FRAGMENT TEKSTU:
↓↓↓

Aneta Muskała, wiceprezes zarządu i dyrektor ds. finansowych International Paper Kwidzyn analizuje dla WNP.PL sytuację na rynku energii i rosnące koszty jej produkcji oraz zakupu. Firma zatrudnia 2,5 tys. osób.
- Roczne zapotrzebowanie na energię elektryczną zakładów International Paper w Kwidzynie przekracza 1 TWh, z czego ok. 85 proc. zakłady mogą same wytworzyć.
- Połowę własnej energii zakłady w Kwidzynie produkują z biomasy, która jest odpadem z produkcji celulozy. Druga połowa energii produkowana jest z węgla kamiennego. W Kwidzynie mocno więc narzekają na wzrost cen węgla i pozwoleń na emisję CO2.
- W czasach chaosu i niestabilnych cen energii coraz więcej przedsiębiorstw myśli o budowie własnych źródeł energii, wzorem Kwidzyna. Nie zawsze własne źródło musi być jednak najlepszym rozwiązaniem. - Nie wiem, czy warto inwestować kilkaset milionów złotych we własną produkcję energii, może bardziej opłacalne byłoby kupić energię po konkurencyjnych cenach z rynku - mówi wprost WNP.PL Aneta Muskała, wiceprezes zarządu i dyrektor ds. finansowych International Paper Kwidzyn.
- O transformacji energetycznej będziemy rozmawiać podczas Europejskiego Kongresu Gospodarczego pod patronatem WNP.PL, który odbędzie się od 13 do 15 maja w Katowicach.
- Z naszego punktu widzenia najważniejsza jest stabilność regulacyjna i systemowa, które przekładają się na pewność inwestowania. Oczekujemy rozwiązań długoterminowych, o które możemy oprzeć nie tylko bieżącą działalność operacyjną, ale również decyzje inwestycyjne - mówi Aneta Muskała, wiceprezes zarządu i dyrektor ds. finansowych International Paper Kwidzyn.

↑↑↑

ZADANIA:
(1) Wypisz wiernie fragment tekstu o International Paper Kwidzyn od słów „- Połowę własnej” aż do słów „na emisję CO2.” włącznie.
(2) Zwróć w niezmienionej postaci wyłącznie te wiersze zarejestrowanych danych, które biegną od wiersza zawierającego „WordPress (50, 2532)” aż do ostatniego wiersza tych danych włącznie.
Tekst o International Paper Kwidzyn i wiersze pochodzą z odrębnych źródeł.

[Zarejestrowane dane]
↓↓↓

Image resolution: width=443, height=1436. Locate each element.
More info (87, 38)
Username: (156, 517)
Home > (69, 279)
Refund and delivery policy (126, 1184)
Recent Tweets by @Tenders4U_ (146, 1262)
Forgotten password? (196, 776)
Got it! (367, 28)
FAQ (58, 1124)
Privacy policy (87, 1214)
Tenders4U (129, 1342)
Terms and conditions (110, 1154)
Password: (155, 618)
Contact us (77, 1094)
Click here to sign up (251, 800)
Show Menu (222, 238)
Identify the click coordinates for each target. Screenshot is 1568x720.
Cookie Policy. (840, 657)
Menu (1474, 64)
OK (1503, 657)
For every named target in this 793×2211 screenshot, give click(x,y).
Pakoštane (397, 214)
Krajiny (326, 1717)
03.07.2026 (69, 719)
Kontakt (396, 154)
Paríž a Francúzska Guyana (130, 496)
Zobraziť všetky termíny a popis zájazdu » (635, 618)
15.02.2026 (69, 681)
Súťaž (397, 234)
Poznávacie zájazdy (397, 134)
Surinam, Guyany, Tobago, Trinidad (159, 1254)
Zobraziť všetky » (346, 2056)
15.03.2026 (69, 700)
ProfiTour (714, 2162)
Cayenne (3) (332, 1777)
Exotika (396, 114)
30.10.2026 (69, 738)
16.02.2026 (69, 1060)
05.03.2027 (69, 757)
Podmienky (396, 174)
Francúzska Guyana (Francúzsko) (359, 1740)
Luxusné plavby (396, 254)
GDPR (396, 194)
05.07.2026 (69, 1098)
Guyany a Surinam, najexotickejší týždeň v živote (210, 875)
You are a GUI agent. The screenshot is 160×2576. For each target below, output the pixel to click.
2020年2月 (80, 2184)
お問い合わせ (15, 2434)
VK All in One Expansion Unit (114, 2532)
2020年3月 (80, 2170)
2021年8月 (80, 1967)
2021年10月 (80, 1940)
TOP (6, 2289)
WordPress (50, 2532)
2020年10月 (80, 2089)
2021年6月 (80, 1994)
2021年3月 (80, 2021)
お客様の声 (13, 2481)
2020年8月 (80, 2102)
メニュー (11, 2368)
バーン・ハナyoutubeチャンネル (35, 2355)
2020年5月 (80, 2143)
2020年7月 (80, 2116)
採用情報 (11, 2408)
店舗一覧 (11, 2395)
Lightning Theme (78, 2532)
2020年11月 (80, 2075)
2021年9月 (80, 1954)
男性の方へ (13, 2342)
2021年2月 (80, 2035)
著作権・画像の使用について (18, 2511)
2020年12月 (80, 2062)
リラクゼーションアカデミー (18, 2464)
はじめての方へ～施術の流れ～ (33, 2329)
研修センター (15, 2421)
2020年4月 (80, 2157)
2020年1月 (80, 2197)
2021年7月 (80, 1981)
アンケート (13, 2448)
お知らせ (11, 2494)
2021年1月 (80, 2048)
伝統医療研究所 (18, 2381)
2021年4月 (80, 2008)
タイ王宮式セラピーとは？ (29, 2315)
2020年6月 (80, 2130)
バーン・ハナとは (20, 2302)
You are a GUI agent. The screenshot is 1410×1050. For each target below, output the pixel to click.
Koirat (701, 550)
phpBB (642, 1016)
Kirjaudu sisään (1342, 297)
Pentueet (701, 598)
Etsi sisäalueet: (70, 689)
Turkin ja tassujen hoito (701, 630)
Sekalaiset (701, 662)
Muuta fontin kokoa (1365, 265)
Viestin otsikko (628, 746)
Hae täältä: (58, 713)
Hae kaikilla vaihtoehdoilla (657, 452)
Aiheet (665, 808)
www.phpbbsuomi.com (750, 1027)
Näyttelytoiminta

↑↑↑

WYNIKI ĆWICZENIA:
(1)
- Połowę własnej energii zakłady w Kwidzynie produkują z biomasy, która jest odpadem z produkcji celulozy. Druga połowa energii produkowana jest z węgla kamiennego. W Kwidzynie mocno więc narzekają na wzrost cen węgla i pozwoleń na emisję CO2.

(2)
WordPress (50, 2532)
2020年10月 (80, 2089)
2021年6月 (80, 1994)
2021年3月 (80, 2021)
お客様の声 (13, 2481)
2020年8月 (80, 2102)
メニュー (11, 2368)
バーン・ハナyoutubeチャンネル (35, 2355)
2020年5月 (80, 2143)
2020年7月 (80, 2116)
採用情報 (11, 2408)
店舗一覧 (11, 2395)
Lightning Theme (78, 2532)
2020年11月 (80, 2075)
2021年9月 (80, 1954)
男性の方へ (13, 2342)
2021年2月 (80, 2035)
著作権・画像の使用について (18, 2511)
2020年12月 (80, 2062)
リラクゼーションアカデミー (18, 2464)
はじめての方へ～施術の流れ～ (33, 2329)
研修センター (15, 2421)
2020年4月 (80, 2157)
2020年1月 (80, 2197)
2021年7月 (80, 1981)
アンケート (13, 2448)
お知らせ (11, 2494)
2021年1月 (80, 2048)
伝統医療研究所 (18, 2381)
2021年4月 (80, 2008)
タイ王宮式セラピーとは？ (29, 2315)
2020年6月 (80, 2130)
バーン・ハナとは (20, 2302)
You are a GUI agent. The screenshot is 1410×1050. For each target below, output the pixel to click.
Koirat (701, 550)
phpBB (642, 1016)
Kirjaudu sisään (1342, 297)
Pentueet (701, 598)
Etsi sisäalueet: (70, 689)
Turkin ja tassujen hoito (701, 630)
Sekalaiset (701, 662)
Muuta fontin kokoa (1365, 265)
Viestin otsikko (628, 746)
Hae täältä: (58, 713)
Hae kaikilla vaihtoehdoilla (657, 452)
Aiheet (665, 808)
www.phpbbsuomi.com (750, 1027)
Näyttelytoiminta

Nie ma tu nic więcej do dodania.